• _TASK INSTRUCTIONS_:
Copy the data verbatim, from the line containing "Where should I" through the end of the data, inclusive. Leave out the pictures.
-- start DATA --
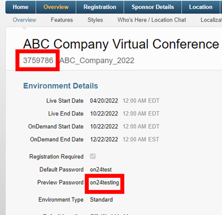The height and width of the screenshot is (215, 222).
Task: Click the Live End Date 10/22/2022 value
Action: 104,114
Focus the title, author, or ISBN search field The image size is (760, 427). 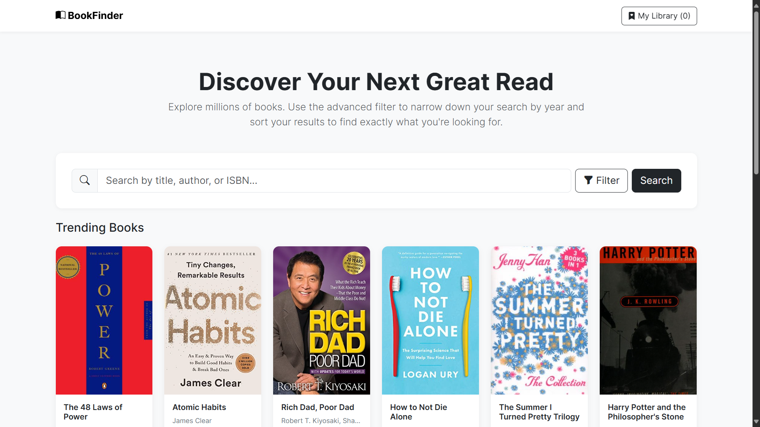(334, 181)
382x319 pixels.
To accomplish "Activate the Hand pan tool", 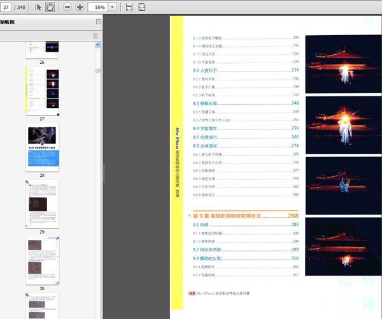I will pos(50,7).
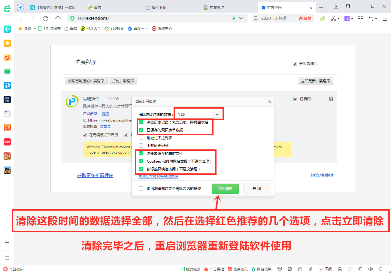Open the split-screen grid icon
This screenshot has height=273, width=391.
tap(360, 18)
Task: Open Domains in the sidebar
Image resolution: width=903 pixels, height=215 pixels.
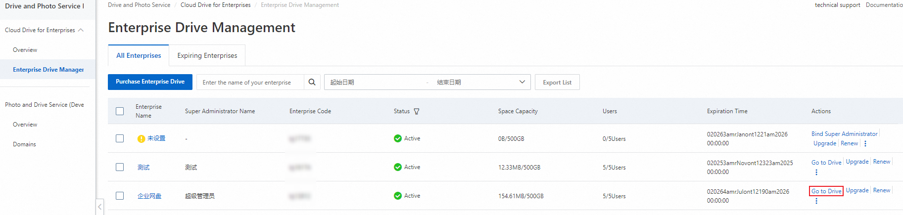Action: (24, 144)
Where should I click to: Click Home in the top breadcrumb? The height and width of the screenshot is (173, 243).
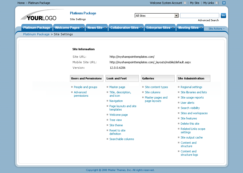pos(21,3)
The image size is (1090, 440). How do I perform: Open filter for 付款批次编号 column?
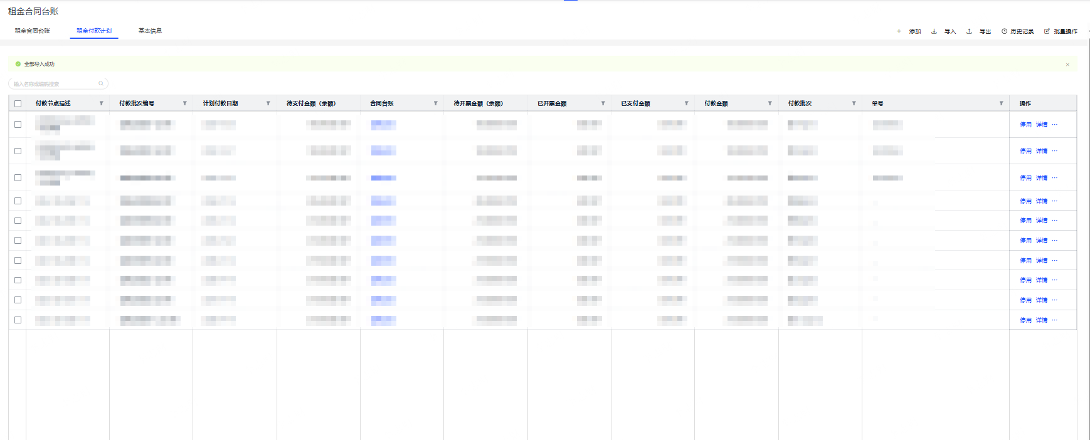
-- end DATA --
• _PROBLEM SOLUTION_:
Where should I click to: Click Home in the top breadcrumb? The height and width of the screenshot is (173, 243).
pos(21,3)
The image size is (1090, 440). How do I perform: Open filter for 付款批次编号 column?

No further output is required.